After reconciling with the band, work on the album began in November 1996 and finished in January 1998. Lead single "Help the Aged" was released on 10 November 1997, followed by "This Is Hardcore" on 11 March 1998. After the album's release, two more singles were released: "A Little Soul" on 8 June and "Party Hard" on 7 September.

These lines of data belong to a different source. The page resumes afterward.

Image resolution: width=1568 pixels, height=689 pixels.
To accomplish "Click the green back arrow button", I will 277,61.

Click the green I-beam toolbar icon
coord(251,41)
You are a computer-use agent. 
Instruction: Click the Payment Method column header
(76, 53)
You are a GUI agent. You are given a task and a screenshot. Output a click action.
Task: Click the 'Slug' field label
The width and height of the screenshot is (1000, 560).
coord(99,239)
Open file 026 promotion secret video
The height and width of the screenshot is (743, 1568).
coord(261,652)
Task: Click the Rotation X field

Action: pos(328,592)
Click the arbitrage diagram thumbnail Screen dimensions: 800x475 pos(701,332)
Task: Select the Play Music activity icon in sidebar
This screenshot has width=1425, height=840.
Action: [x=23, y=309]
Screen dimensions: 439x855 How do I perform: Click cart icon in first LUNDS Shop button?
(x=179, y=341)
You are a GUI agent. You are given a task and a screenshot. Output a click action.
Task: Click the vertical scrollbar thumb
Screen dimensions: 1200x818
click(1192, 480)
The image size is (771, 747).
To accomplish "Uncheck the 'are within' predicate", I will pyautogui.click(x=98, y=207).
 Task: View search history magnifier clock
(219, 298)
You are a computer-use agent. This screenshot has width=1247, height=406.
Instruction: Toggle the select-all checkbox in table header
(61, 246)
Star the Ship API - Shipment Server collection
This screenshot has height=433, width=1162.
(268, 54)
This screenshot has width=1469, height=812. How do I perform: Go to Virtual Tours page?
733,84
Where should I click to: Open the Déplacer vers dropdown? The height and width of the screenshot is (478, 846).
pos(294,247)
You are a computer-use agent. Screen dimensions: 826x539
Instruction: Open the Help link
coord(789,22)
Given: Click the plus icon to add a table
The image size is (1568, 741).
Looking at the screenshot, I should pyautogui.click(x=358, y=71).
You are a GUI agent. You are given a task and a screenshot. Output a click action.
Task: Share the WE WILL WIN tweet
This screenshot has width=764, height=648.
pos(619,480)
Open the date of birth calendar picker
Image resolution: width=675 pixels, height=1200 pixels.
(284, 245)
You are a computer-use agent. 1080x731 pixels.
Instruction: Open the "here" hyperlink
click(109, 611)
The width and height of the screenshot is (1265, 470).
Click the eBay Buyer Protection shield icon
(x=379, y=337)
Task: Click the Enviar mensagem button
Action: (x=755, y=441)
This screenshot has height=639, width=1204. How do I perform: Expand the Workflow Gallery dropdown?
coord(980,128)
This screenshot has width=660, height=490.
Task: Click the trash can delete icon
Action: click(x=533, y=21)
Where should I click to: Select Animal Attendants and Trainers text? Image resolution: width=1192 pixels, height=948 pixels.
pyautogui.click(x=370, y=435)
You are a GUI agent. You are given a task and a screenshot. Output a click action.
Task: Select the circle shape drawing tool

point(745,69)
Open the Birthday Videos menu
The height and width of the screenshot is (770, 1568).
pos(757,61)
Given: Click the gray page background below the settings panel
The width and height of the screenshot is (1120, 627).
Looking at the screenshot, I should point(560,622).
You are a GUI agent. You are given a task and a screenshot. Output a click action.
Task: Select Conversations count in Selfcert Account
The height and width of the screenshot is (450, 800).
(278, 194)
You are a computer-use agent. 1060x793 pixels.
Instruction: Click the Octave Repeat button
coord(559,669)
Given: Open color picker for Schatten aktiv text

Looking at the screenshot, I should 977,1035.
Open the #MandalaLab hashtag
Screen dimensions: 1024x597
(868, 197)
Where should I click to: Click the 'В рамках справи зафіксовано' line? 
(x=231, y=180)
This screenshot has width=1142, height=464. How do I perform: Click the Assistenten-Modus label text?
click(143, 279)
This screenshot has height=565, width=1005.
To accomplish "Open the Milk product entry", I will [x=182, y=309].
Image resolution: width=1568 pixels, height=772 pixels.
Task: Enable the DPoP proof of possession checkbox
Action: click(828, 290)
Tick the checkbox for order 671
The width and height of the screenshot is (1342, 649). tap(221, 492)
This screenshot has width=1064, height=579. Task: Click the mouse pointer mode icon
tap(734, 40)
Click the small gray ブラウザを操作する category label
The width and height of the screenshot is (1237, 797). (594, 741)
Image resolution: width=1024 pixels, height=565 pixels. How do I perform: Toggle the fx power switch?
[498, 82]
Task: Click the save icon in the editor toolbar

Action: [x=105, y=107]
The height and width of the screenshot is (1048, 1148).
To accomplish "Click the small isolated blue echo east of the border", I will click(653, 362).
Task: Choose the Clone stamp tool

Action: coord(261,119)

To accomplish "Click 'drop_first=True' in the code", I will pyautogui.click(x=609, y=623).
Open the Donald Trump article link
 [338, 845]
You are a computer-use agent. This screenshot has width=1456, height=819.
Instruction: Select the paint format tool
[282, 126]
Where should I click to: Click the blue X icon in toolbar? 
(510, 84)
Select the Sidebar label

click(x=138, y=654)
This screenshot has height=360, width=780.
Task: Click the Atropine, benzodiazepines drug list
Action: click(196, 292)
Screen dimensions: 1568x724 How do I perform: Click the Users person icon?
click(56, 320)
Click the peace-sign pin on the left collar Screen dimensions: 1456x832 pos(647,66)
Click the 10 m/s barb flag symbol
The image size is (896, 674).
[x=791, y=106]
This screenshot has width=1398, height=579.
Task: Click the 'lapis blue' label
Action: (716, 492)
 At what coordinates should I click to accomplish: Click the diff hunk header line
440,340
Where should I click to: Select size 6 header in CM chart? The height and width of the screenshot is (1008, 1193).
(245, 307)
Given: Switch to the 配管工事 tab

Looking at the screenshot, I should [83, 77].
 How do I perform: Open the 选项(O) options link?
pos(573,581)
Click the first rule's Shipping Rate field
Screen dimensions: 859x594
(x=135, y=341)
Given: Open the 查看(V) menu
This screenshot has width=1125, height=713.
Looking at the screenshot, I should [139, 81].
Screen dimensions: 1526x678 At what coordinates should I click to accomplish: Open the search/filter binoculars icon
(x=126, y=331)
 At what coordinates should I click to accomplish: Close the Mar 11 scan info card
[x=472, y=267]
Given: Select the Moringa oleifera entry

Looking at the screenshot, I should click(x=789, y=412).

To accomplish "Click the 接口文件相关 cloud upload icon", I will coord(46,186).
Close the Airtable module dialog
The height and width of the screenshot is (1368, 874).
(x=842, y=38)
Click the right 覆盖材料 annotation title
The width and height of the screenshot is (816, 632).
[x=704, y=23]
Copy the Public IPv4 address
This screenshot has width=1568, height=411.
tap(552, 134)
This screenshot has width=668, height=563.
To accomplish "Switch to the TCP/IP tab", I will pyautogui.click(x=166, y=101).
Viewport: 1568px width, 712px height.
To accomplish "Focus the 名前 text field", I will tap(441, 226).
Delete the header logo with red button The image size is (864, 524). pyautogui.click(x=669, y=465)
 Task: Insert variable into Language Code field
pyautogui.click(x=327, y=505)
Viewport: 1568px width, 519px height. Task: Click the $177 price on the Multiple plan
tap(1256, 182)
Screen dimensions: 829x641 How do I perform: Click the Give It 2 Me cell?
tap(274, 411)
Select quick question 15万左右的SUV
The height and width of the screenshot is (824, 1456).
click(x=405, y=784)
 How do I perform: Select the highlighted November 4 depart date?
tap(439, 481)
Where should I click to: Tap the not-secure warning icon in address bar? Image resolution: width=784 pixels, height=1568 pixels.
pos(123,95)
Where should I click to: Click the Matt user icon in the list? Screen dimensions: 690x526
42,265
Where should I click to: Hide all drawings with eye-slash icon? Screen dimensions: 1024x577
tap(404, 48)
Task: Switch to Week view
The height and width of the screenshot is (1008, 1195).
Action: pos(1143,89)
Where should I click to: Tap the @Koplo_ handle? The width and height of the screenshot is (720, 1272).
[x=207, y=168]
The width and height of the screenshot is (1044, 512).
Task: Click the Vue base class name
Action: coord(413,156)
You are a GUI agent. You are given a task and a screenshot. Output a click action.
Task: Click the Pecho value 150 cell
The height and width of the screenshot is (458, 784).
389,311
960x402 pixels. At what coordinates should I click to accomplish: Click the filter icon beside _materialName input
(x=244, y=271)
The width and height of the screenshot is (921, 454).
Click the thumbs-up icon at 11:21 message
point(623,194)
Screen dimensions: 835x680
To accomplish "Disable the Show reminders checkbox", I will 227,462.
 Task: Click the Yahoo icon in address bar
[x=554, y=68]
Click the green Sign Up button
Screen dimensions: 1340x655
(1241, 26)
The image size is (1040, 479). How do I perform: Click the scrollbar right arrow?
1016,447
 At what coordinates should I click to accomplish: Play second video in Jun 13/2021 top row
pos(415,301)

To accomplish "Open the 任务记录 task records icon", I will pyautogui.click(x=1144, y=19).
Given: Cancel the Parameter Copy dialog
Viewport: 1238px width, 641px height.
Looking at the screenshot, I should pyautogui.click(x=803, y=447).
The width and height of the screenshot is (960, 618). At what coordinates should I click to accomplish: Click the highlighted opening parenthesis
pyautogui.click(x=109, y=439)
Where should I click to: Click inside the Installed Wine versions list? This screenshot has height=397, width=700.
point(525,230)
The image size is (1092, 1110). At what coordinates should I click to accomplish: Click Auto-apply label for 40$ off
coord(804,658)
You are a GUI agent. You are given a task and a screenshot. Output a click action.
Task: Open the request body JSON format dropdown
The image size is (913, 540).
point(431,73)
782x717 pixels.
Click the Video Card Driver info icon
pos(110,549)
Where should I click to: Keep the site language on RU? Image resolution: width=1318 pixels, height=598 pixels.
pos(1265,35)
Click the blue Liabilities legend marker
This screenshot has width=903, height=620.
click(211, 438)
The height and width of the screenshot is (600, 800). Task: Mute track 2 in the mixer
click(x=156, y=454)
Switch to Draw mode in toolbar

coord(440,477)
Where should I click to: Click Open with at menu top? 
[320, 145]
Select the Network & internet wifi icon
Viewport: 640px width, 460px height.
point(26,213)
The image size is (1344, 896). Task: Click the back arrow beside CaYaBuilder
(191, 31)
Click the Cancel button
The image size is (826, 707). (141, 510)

As with the band's previous album, This Is Hardcore received generally positive reviews from critics and debuted at No. 1 on the UK Albums Chart, but with far fewer sales. The album earned Pulp a third successive nomination for the 1998 Mercury Prize. A deluxe remastered edition of This Is Hardcore was released on 11 September 2006, containing a second disc of B-sides, demos and rarities.

==Artwork==
The cover photo was art directed by Peter Saville and the American painter John Currin who is known for his figurative paintings of exaggerated female forms. The model photographed is Ksenia Zlobina and the images were further digitally manipulated by Howard Wakefield, who also designed the album. Currin was also the art director for the "Help the Aged" video, based on his painting "The Never Ending Story". Advertising posters showing the album's cover that appeared on the London Underground system were defaced by graffiti artists with slogans like "This Offends Women" and "This is Sexist" or "This is Demeaning".

The music video for the title track was directed by Doug Nichol and was listed as the No. 47 best video of all time by NME. A bonus live CD entitled "This Is Glastonbury" was added to the album later in 1998.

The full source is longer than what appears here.